### TASK DIRECTIONS
Drop every picture and copy exactly the lines from the one with "Where should I" through the last line of the listing below.

### RECORD SET
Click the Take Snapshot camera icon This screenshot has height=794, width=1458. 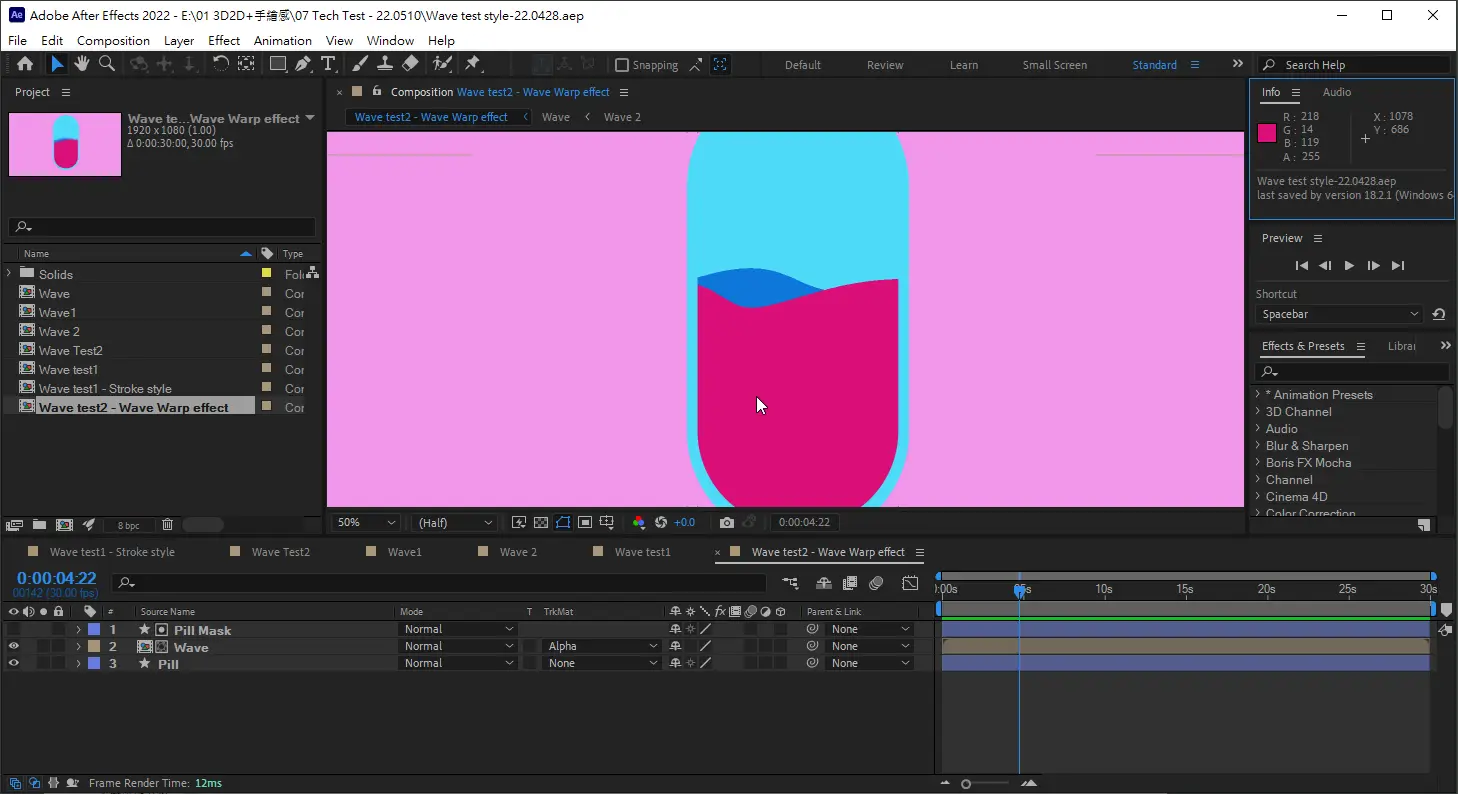pos(727,523)
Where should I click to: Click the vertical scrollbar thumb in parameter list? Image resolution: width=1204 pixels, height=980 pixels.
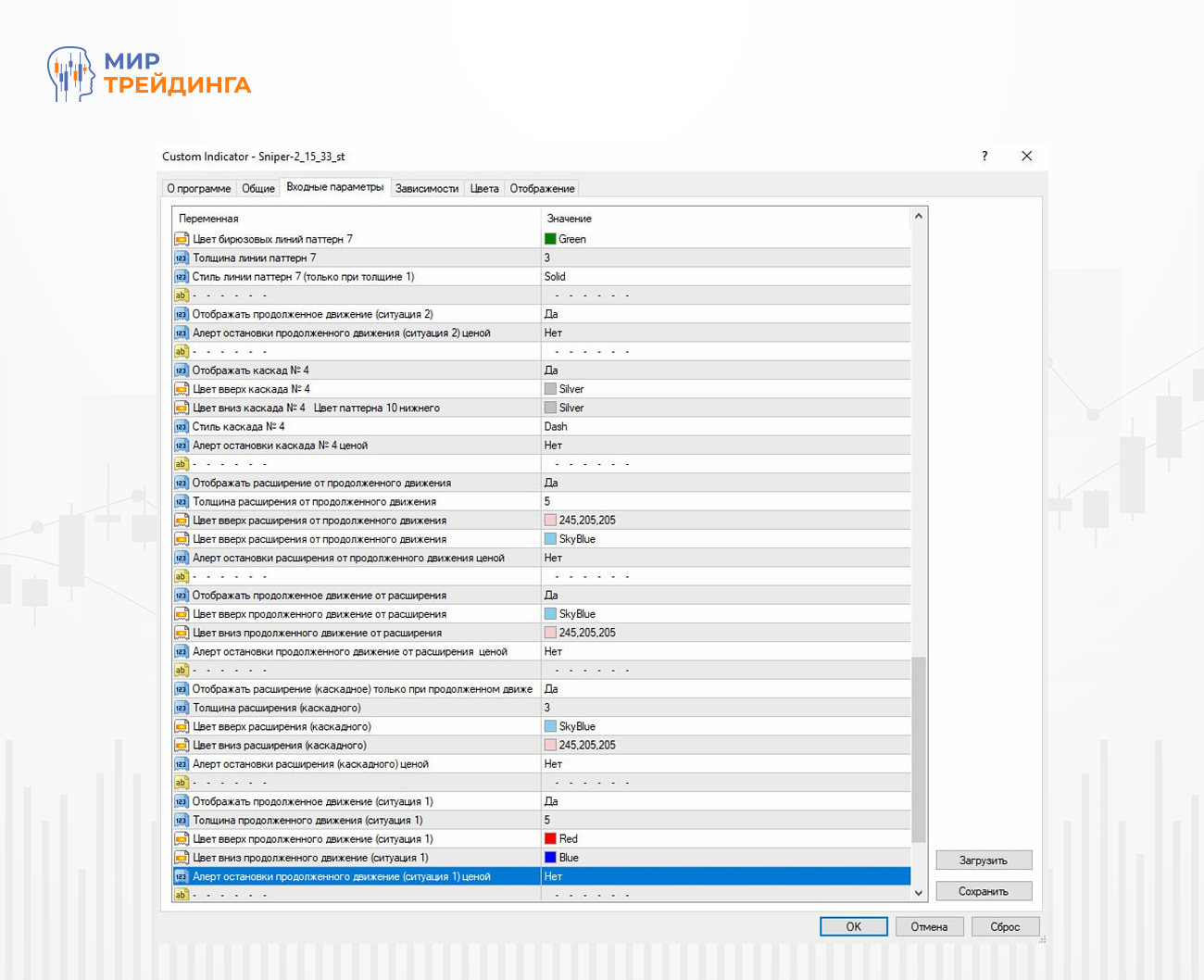pyautogui.click(x=919, y=748)
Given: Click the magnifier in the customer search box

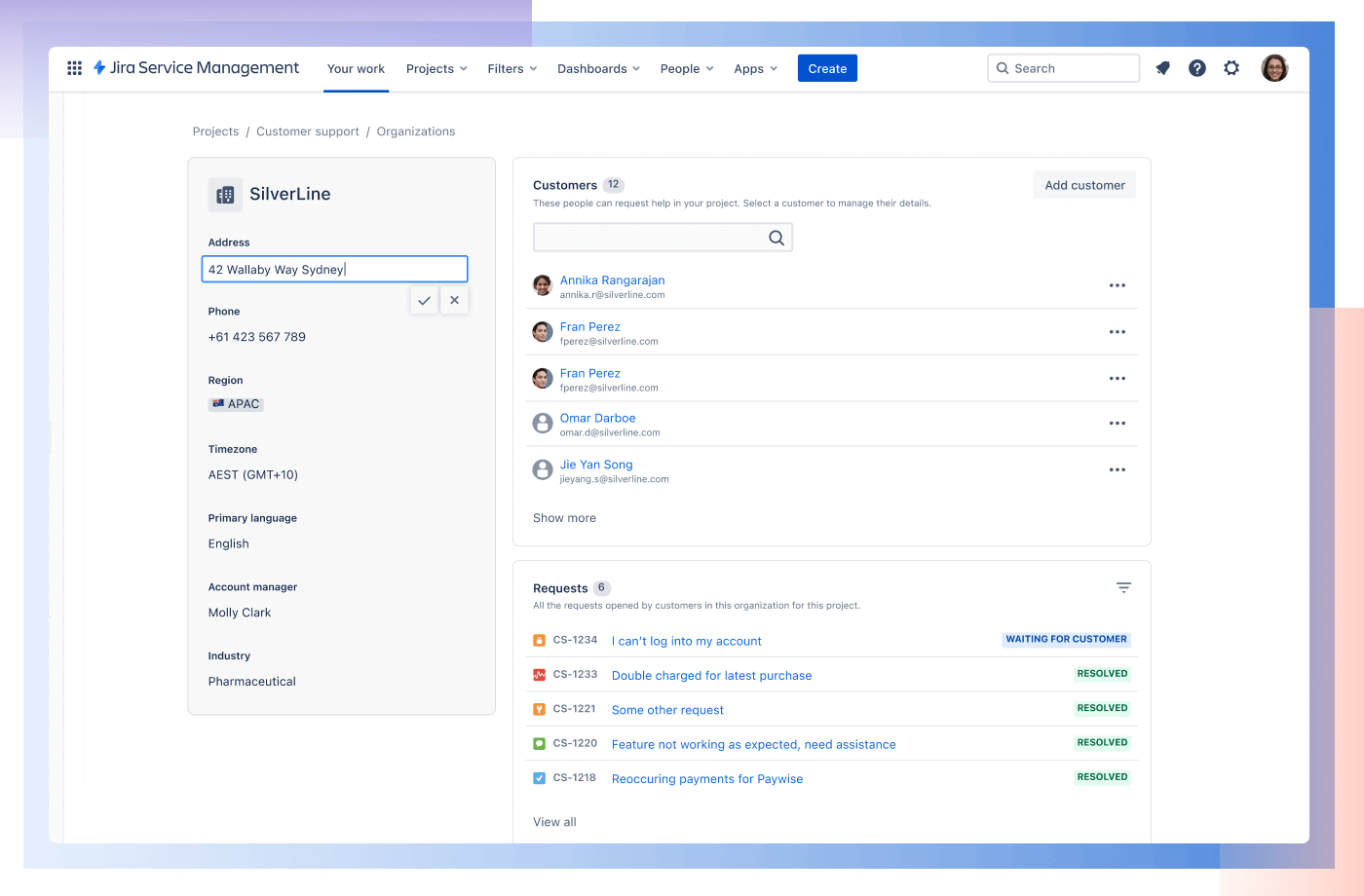Looking at the screenshot, I should pos(776,237).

### YOUR SOLUTION
Where should I click to: Click the vertical scrollbar thumb in parameter list? Image resolution: width=1204 pixels, height=980 pixels.
pyautogui.click(x=919, y=748)
Given: Click the magnifier in the customer search box

Looking at the screenshot, I should pos(776,237).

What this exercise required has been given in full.